[DATA FOR THIS TASK]

◇ ◇ ◇ ◇

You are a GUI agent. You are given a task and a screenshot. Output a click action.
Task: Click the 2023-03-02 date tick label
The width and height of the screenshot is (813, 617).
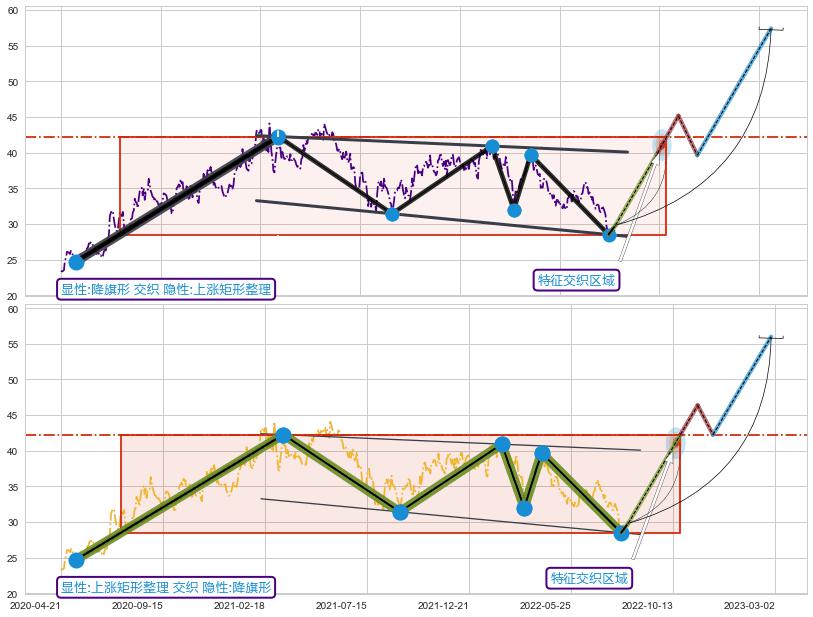[x=750, y=605]
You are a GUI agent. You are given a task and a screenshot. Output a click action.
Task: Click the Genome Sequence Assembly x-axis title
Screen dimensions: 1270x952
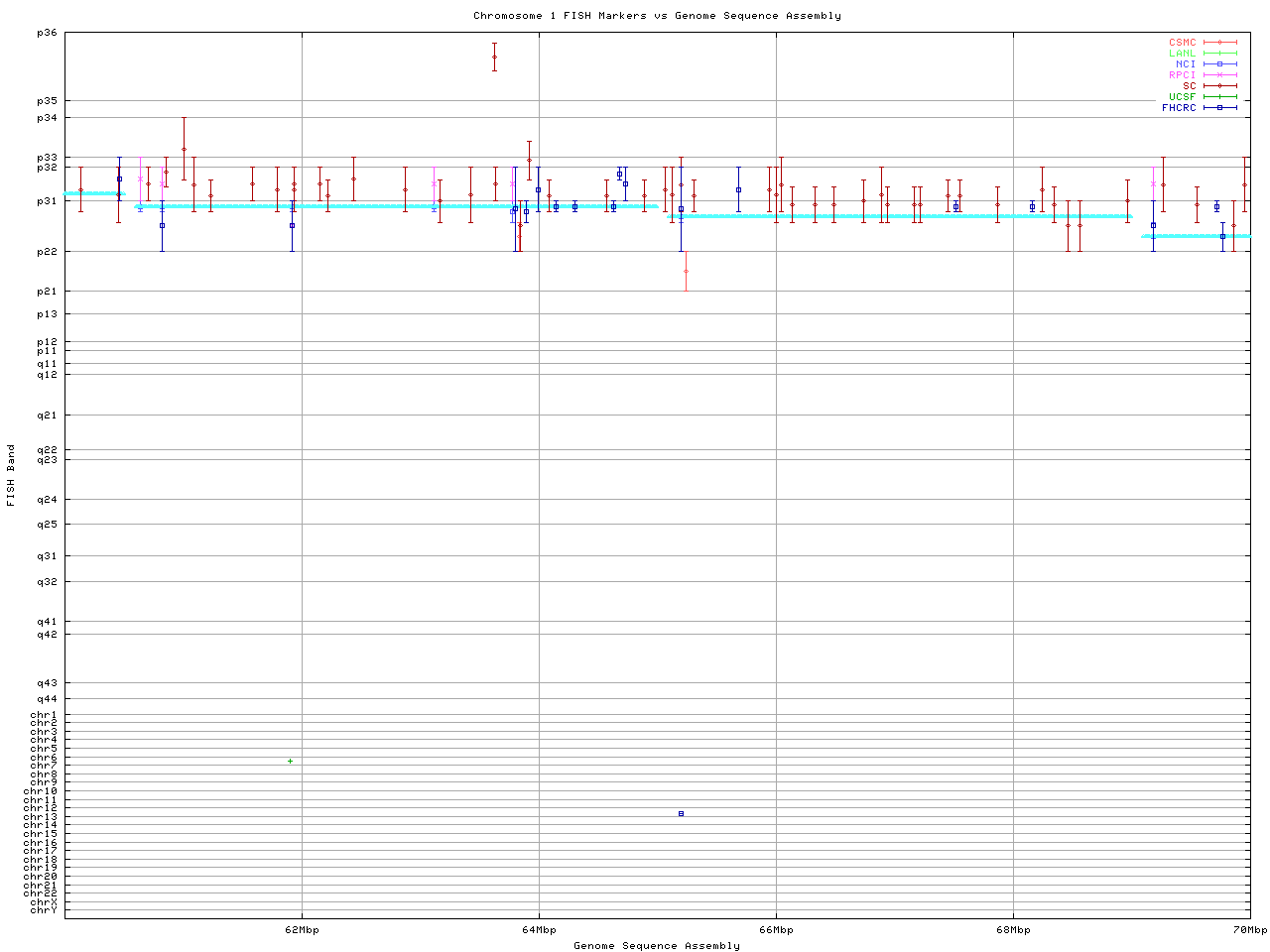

◇ ◇ ◇ ◇

[TASK PROMPT] No pictures belong in the output. Restate word for word only the lines from the one containing "Task: Click the Genome" to the end of the entries above.

[RESULT BELOW]
Task: Click the Genome Sequence Assembly x-axis title
Screen dimensions: 1270x952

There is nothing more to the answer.